Saturday, May 3, 2008

Tainted

I put it on a platter, and spent days...days decorating it and garnishing and i didnt care that my fingers were swollen. I didnt care that it was cold and my joints were aching. I stayed and made for you what you wanted, even if it tore me and it tortured me and there was nothing but white shiny bones left of me. I gave you everything i had and left none for my own funeral. Why did you take that platter and smash it on the concrete harsh wall? an inch away from my shiny bones. and stepped on the platter crumbling the fragile porciline even more under your boots which hid your flesh which hid your protected bones.
A dark blue shadow is under my eyes still, although this one doesn't show. But it burns...When droplets of concrete tears scrape through my skin, i wish and long for a scraping knife along my cheeks instead.
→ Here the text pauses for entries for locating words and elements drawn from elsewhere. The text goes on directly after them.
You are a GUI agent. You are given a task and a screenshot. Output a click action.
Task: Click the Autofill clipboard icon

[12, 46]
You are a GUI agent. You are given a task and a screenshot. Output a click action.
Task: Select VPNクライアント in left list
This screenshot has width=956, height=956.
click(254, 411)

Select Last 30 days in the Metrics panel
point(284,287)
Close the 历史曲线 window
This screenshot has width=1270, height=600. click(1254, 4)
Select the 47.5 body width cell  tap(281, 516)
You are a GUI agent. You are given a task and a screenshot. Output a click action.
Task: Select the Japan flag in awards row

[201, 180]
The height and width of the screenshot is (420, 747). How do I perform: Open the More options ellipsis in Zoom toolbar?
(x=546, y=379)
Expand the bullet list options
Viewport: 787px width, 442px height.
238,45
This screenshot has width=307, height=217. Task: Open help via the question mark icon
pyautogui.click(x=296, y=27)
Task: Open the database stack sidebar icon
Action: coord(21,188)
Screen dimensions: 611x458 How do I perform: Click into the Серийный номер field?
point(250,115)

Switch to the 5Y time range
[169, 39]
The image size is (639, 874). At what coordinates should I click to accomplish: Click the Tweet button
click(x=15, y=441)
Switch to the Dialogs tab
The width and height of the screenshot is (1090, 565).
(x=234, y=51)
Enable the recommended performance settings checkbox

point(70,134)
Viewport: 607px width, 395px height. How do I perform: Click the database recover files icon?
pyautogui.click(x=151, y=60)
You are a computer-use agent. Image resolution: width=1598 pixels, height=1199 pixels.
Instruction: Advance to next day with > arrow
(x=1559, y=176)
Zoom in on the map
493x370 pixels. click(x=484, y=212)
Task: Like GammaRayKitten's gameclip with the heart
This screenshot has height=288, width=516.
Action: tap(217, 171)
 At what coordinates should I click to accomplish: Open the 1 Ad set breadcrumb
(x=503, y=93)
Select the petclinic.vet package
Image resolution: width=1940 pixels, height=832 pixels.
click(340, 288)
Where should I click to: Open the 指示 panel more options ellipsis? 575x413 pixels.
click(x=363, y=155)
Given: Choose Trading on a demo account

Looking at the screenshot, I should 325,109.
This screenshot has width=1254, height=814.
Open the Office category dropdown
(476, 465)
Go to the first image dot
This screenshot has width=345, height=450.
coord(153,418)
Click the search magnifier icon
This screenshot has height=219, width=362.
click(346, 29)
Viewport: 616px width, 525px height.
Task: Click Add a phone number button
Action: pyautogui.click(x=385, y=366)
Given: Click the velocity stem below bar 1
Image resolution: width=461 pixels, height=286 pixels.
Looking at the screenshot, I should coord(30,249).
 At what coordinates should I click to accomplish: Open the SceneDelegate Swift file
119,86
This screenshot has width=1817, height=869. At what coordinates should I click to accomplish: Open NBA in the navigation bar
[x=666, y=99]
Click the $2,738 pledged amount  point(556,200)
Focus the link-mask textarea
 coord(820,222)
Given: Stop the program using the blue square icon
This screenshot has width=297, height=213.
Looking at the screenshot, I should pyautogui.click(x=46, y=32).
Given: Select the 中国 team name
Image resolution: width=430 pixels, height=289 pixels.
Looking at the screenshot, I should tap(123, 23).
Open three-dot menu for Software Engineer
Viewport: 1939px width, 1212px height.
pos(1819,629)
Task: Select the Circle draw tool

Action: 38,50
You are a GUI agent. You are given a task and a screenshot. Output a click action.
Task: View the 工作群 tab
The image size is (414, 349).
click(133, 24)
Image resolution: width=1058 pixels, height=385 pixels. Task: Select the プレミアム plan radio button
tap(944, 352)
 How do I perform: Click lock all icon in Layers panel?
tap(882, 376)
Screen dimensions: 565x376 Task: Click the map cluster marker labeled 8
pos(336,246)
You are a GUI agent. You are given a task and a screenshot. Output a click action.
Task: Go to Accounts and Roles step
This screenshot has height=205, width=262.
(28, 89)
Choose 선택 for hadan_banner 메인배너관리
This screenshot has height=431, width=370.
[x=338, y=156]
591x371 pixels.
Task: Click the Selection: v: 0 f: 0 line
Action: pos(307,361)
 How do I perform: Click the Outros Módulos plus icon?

I pinch myself...I am solid, I swear I am. But those soundwaves...sharpened like a diamond's cut make me cringe and feel like a gas. I am not solid, every comment passes me as light would pass smoke. touching and hurting every particle that i regret being created.
I gave you everything. you... you, who deserves not to breathe of even this tainted air that surrounds us. I wish upon you nothing more than what has befallen me from you.
I do not wish for my enemies best friend this torture that I have been through...no not torture...this death.
At night my eyes widen in fear that a particle of you remains near...still lingering with a sneer. Darkness they say...embodies nothing that light does not. NO i reply...NO darkness is the constant reminder that there is unknown out there...unknown that can enlighten us to the horror of reality. Let there be light...but let there be no dark, for i cringe at the thought of more hidden atrocities in this world equal to a quarter of what my life has been through.